Obama is essentially proceeding from a position of weakness in dealing with Putin, having yielded to big business interests demanding that he impose no economic sanctions on Russia beyond those imposed by the EU. The threat of further sanctions against Russia for its continuing military invasion of the eastern Ukraine is politically impossible in Europe, and as a result is for all intents and purposes off the table.

Obama is unwilling to send lethal weapons to the Ukraine to help that country defend itself against Russia’s invasions.

He is willing to accept Putin’s invasion and “annexation” of the Crimea.

While only America can lead the Western alliance, instead of forging unity in facing down Putin, Obama has actively undercut his allies in Europe such as Angela Merkel.

In all of his actions toward both Putin and ISIS, Obama has demonstrated that he has no capacity for formulating a coherent strategy, and no stomach for ordering strong actions, with more than words, in response to the policies of military aggression and conquest in which both Russia and ISIS are engaged.
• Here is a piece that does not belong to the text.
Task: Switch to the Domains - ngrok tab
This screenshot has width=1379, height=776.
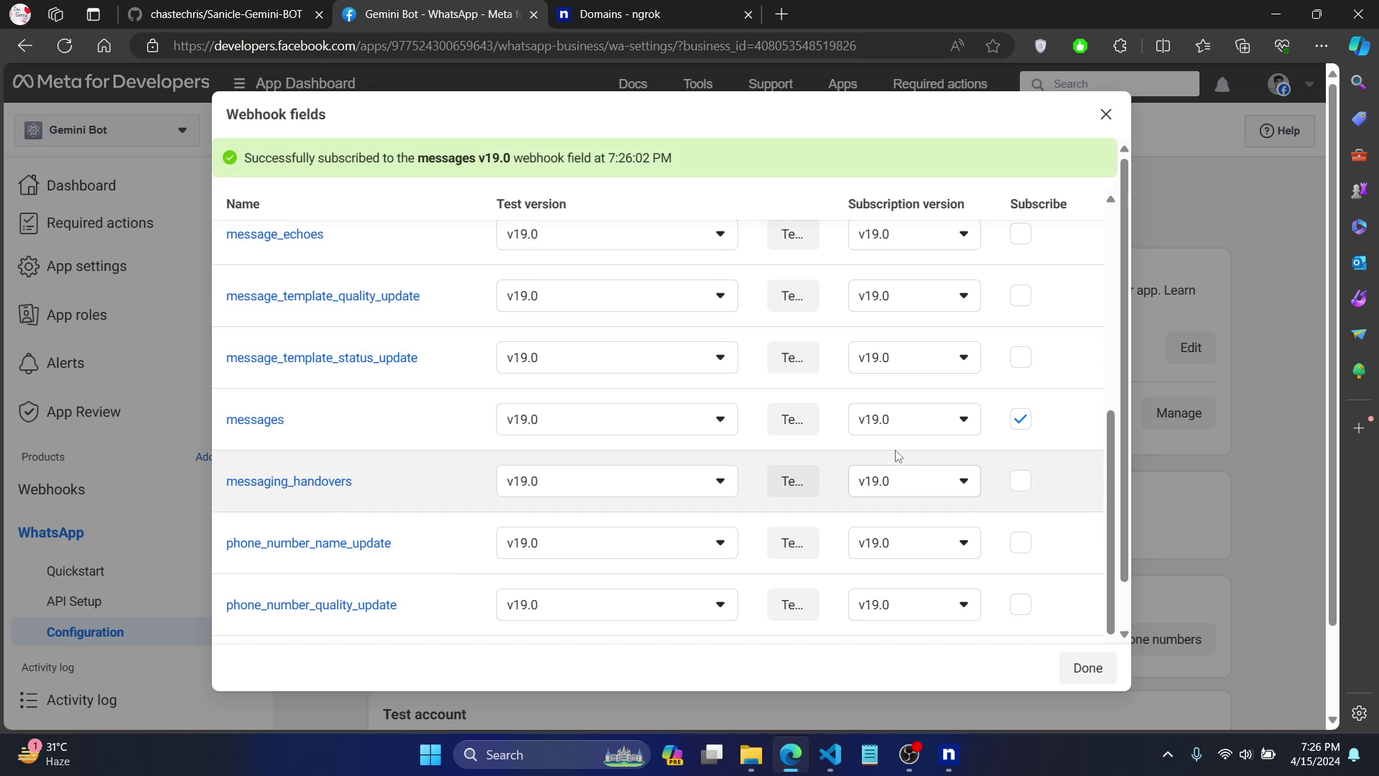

In his pacifism and appeasement of Putin, he is immovable.

This is the tightly-controlled foreign policy Obama has been running out of his mind, and these are the results.

See

(1)  Ian Black (Middle East editor), “Seizure of Palmyra and Ramadi by Isis reveal gaping holes in US jihadi strategy; Far from being on the defensive, Islamic State has shown that the arms-length approach of the US to Iraq is failing and Washington is operating ‘day by day’,” The Guardian, May 21, 2015 (18:15).

“Robert Gates, the former US defence secretary, put it even more bluntly: “We don’t really have a strategy at all. We’re basically playing this day by day.” The urgent delivery of new anti-tank missiles for the Iraqi army has been one short-term response. But larger military and political questions are still unanswered.

But Obama’s credibility is extremely low. “Next time you read some grand statement by US officials on [the] campaign against Isis or see a Centcom [US Central Command] map about Isis reversals, just bin it,” commented Emile Hokayem, a respected Middle East expert with the International Institute of Strategic Studies.”

(2) Editorial Board, “The U.S. continues to send the wrong message to Russia,” Washington Post, May 21, 2015 (8:49 PM).

(3)  “Nachschub für Afghanistan: Russland schließt Transitweg für Nato; Für die Nato wird es schwieriger, ihre Kräfte in Afghanistan zu versorgen. Russland stellt sich quer. Regierungschef Medwedew beendet den Transit über sein Land,” Der Spiegel, 18. Mai 2015 (19:05 Uhr).

(4) Josef Joffe, “Im Bomben-Basar; Teheran zeigt den USA, was wahre Verhandlungskunst ist,” Die Zeit, 15. Abril 2015 (08:00 Uhr).